■ Exercise ■
Reproduce every line from the one containing "coordinates (564, 995)." to the last line of the items, inclusive, without changing anything.

■ Dataset entries ■

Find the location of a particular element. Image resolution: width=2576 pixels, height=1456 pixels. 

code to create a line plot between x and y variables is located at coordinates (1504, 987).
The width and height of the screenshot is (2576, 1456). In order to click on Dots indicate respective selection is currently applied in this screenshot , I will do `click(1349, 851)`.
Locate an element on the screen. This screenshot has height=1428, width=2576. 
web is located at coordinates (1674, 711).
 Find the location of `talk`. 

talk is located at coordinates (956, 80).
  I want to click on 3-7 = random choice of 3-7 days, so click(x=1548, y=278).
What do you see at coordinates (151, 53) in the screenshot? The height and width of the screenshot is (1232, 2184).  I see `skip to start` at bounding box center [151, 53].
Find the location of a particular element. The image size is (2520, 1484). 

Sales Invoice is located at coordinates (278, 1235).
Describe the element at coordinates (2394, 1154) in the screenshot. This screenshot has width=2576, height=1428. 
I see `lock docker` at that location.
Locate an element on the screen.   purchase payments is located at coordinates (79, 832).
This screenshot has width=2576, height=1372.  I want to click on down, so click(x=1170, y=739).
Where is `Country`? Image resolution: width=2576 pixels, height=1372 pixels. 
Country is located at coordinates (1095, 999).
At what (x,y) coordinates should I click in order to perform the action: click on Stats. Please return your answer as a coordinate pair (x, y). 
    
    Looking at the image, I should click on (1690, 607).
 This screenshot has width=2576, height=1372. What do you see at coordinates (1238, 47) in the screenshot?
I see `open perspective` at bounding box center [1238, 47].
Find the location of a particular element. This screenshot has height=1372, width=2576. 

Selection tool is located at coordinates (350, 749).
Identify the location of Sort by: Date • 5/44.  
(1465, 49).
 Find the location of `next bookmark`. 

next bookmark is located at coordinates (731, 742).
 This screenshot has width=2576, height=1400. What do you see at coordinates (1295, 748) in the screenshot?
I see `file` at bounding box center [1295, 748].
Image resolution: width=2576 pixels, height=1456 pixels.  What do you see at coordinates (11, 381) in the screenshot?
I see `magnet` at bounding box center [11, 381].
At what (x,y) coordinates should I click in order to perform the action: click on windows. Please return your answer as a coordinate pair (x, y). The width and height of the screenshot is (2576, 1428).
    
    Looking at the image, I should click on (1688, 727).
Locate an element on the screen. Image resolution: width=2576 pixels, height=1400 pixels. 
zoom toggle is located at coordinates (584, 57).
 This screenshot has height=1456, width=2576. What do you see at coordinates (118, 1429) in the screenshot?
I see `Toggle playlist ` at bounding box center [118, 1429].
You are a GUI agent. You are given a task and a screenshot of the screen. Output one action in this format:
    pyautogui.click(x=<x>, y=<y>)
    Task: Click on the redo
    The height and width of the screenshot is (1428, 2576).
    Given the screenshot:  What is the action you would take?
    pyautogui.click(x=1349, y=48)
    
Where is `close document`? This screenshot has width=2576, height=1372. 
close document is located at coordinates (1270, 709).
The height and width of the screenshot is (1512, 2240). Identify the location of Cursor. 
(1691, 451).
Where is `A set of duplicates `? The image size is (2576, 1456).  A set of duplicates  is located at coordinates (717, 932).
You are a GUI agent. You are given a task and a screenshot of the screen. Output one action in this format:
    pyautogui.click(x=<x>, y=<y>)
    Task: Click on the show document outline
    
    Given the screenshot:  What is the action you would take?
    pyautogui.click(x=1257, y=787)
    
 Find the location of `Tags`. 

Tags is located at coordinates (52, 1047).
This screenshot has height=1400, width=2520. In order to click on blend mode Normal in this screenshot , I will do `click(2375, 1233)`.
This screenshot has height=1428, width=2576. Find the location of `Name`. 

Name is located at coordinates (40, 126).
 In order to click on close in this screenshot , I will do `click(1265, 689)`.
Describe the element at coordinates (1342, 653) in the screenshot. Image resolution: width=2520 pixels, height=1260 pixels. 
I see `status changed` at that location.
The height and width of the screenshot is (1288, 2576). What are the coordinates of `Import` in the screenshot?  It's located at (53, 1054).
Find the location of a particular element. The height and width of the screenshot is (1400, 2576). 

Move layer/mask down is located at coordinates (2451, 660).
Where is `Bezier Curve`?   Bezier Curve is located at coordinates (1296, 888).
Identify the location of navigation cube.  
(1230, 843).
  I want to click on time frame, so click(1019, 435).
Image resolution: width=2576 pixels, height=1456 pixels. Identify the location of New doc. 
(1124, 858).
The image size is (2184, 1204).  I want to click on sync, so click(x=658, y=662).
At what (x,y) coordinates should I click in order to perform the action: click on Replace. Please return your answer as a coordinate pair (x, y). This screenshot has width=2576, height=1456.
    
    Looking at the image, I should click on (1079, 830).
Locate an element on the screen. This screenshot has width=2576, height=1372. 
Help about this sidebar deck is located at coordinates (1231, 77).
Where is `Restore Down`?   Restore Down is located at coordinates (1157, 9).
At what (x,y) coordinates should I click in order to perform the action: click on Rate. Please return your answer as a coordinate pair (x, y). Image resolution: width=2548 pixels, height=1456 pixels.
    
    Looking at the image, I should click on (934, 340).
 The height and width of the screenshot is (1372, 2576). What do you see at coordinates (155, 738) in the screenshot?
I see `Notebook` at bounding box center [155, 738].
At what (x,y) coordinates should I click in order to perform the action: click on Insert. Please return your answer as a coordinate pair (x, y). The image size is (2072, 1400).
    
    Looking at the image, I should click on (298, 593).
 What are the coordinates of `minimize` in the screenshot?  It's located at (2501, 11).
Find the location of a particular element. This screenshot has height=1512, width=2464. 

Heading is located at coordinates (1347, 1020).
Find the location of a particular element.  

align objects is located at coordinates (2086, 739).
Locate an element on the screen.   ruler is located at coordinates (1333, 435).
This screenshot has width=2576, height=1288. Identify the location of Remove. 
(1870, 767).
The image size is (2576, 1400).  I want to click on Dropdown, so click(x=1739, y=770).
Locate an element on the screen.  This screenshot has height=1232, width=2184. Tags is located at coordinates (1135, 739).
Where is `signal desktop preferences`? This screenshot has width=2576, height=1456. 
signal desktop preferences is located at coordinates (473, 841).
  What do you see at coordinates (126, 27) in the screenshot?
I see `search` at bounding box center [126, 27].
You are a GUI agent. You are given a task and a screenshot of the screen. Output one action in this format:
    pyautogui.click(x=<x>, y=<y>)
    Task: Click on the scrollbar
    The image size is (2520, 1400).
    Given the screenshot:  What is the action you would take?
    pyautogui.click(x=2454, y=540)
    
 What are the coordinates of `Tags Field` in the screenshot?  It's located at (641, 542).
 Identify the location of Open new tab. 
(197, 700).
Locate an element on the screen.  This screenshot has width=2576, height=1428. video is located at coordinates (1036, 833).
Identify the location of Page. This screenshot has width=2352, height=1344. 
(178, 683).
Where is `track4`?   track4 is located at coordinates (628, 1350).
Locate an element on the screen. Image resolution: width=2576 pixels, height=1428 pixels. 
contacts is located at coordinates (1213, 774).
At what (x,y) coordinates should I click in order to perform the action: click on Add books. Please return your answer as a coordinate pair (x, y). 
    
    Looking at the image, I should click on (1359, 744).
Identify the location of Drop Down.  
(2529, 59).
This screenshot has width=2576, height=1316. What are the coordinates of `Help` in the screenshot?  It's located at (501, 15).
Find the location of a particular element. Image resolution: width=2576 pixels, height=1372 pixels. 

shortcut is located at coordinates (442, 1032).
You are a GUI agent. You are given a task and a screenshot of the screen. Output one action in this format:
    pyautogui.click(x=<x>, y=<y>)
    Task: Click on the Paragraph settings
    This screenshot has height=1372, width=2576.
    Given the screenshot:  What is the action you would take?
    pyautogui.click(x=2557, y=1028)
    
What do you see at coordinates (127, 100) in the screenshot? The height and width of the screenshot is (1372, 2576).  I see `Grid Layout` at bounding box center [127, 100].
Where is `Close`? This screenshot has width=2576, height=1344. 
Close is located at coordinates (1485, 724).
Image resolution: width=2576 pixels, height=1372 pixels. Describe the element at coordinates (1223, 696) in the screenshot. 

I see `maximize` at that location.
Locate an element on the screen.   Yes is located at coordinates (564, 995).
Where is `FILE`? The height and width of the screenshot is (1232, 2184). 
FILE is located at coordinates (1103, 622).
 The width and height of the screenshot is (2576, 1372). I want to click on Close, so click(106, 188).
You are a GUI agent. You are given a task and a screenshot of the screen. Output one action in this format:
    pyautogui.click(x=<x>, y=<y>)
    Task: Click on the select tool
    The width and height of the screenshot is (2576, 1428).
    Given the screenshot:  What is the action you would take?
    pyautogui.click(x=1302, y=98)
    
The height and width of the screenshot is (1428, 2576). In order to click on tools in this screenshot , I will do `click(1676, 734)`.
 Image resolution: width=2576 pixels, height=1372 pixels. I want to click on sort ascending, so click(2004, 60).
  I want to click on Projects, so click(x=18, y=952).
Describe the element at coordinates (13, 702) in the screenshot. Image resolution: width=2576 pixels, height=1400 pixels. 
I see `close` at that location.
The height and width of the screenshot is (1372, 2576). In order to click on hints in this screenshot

■ Answer to this problem ■
Locate an element on the screen.   Yes is located at coordinates (564, 995).
Where is `FILE`? The height and width of the screenshot is (1232, 2184). 
FILE is located at coordinates (1103, 622).
 The width and height of the screenshot is (2576, 1372). I want to click on Close, so click(106, 188).
You are a GUI agent. You are given a task and a screenshot of the screen. Output one action in this format:
    pyautogui.click(x=<x>, y=<y>)
    Task: Click on the select tool
    The width and height of the screenshot is (2576, 1428).
    Given the screenshot:  What is the action you would take?
    pyautogui.click(x=1302, y=98)
    
The height and width of the screenshot is (1428, 2576). In order to click on tools in this screenshot , I will do `click(1676, 734)`.
 Image resolution: width=2576 pixels, height=1372 pixels. I want to click on sort ascending, so click(2004, 60).
  I want to click on Projects, so click(x=18, y=952).
Describe the element at coordinates (13, 702) in the screenshot. Image resolution: width=2576 pixels, height=1400 pixels. 
I see `close` at that location.
The height and width of the screenshot is (1372, 2576). In order to click on hints in this screenshot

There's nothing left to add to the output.